Novel Bruton's tyrosine kinase inhibitors currently in development

Abstract

Bruton's tyrosine kinase (Btk) is intimately involved in multiple signal-transduction pathways regulating survival, activation, proliferation, and differentiation of B-lineage lymphoid cells. Btk is overexpressed and constitutively active in several B-lineage lymphoid malignancies. Btk has emerged as a new antiapoptotic molecular target for treatment of B-lineage leukemias and lymphomas. Preclinical and early clinical results indicate that Btk inhibitors may be useful in the treatment of leukemias and lymphomas.

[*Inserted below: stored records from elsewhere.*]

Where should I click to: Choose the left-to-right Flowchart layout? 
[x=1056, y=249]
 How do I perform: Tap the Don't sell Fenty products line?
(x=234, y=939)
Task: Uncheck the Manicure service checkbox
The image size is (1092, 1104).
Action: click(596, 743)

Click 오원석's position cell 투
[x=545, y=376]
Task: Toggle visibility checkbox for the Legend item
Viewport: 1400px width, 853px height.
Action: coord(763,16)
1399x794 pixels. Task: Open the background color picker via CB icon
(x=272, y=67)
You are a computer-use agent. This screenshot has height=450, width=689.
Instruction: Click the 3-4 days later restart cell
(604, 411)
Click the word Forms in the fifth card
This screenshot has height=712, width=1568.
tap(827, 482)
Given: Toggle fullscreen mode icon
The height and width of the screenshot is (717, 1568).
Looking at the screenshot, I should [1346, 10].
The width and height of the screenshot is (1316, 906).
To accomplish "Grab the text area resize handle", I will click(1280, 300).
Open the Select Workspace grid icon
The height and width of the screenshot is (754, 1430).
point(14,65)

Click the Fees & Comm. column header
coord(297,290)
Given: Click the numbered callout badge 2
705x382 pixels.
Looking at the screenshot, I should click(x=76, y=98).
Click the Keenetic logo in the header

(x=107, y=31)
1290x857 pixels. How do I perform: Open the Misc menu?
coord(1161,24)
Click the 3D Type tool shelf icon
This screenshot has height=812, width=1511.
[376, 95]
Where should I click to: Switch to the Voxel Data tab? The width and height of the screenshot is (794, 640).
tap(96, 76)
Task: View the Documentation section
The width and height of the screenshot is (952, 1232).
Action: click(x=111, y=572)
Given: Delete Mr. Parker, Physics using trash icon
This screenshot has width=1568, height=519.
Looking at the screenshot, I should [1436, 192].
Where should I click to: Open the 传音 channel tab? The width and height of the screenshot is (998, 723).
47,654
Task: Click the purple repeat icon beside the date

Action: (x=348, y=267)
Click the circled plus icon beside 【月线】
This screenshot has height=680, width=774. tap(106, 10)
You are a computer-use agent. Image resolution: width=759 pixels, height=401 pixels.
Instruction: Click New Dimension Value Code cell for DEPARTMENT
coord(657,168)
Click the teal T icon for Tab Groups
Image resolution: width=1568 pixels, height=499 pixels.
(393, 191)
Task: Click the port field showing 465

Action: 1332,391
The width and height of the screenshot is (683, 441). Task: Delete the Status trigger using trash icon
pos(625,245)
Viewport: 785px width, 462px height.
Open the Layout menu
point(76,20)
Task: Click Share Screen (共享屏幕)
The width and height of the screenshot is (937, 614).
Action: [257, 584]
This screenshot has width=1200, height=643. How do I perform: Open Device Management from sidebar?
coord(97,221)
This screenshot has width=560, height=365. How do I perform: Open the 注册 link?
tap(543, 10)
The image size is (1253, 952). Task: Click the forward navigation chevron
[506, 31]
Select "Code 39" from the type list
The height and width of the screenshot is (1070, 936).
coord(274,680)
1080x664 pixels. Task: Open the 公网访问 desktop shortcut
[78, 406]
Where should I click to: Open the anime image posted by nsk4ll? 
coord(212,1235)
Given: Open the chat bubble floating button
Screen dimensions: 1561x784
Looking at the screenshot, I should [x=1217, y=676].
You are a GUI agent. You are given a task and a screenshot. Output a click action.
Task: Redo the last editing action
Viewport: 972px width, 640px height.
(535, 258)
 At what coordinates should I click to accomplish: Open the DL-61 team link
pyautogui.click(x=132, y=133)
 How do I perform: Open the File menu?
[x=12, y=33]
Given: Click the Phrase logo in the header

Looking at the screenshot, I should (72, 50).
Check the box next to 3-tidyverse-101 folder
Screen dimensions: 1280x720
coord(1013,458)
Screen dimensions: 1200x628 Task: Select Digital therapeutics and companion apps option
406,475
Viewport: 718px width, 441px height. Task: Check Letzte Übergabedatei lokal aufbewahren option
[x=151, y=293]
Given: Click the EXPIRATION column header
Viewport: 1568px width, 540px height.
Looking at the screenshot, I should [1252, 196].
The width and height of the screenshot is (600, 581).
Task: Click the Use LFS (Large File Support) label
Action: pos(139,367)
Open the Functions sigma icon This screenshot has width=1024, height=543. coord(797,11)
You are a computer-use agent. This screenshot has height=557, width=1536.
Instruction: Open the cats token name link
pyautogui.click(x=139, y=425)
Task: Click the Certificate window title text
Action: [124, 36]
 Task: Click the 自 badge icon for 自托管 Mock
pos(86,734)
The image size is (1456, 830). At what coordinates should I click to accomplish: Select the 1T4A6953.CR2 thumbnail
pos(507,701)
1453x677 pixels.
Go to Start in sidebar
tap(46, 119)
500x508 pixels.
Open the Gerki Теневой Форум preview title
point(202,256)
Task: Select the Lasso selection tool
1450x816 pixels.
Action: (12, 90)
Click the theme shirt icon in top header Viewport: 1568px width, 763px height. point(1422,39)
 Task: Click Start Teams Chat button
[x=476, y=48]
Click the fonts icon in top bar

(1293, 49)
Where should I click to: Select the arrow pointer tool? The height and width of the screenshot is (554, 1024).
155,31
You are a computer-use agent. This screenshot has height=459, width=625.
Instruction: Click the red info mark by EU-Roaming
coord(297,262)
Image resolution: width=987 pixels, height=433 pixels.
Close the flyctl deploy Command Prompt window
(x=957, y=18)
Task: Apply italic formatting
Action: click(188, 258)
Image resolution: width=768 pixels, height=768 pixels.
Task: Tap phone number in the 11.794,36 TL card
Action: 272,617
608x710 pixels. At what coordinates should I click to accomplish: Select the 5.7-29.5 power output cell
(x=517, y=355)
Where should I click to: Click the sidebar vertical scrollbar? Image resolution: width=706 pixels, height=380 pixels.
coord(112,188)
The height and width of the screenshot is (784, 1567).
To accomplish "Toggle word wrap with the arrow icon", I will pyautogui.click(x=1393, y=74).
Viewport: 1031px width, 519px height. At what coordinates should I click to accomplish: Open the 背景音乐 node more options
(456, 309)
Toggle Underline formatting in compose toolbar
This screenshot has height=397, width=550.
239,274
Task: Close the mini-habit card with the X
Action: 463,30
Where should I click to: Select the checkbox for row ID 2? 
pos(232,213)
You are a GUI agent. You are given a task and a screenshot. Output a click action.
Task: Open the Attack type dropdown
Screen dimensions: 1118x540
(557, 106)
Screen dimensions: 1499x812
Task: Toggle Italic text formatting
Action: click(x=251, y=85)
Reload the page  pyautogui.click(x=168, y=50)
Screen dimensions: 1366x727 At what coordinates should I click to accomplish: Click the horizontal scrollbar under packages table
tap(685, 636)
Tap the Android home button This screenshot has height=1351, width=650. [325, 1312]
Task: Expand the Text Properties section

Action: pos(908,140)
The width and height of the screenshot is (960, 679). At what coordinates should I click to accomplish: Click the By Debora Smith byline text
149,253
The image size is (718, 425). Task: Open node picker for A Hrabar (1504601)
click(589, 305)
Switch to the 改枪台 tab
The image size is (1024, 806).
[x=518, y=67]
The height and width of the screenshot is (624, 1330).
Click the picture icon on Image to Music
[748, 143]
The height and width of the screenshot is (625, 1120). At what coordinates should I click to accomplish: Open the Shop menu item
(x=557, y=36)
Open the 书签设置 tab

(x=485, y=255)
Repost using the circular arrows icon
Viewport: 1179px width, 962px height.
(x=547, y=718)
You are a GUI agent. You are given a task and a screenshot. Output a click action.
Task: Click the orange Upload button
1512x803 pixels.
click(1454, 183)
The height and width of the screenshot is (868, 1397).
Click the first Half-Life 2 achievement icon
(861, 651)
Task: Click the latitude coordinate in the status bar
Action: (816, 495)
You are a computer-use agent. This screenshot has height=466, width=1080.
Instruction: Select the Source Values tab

Keywords: Btk; kinase inhibitors; leukemia; lymphoma; personalized therapy; tyrosine kinase.

Figure 1

Btk activates antiapoptotic pathways. Btk is an upstream regulator of multiple antiapoptotic pathways, including the PI3K-AKT pathway, STAT5 pathway, and NFκB pathway. BTK also blocks the Fas-mediated apoptosis. See text for further discussion and references. Abbreviations: Btk, Bruton’s tyrosine kinase; PI3K, phosphatidylinositol 3-kinase; BAD, B-cell lymphoma 2-associated death promoter; IKK, IκB kinase; DISC, death-inducing signaling complex; STAT, signal transducer and activator of transcription; NFκB, nuclear factor kappa B.

Figure 2

Chemical structures of Bruton’s tyrosine kinase inhibitors. Ibrutinib (PCI-32765) is a covalent inhibitor currently under phase II and III clinical development for B-cell malignancies. Note: LFM-AI3, GDC-0834, and dasatinib are noncovalent adenosine triphosphate-competitive Bruton’s tyrosine kinase inhibitors.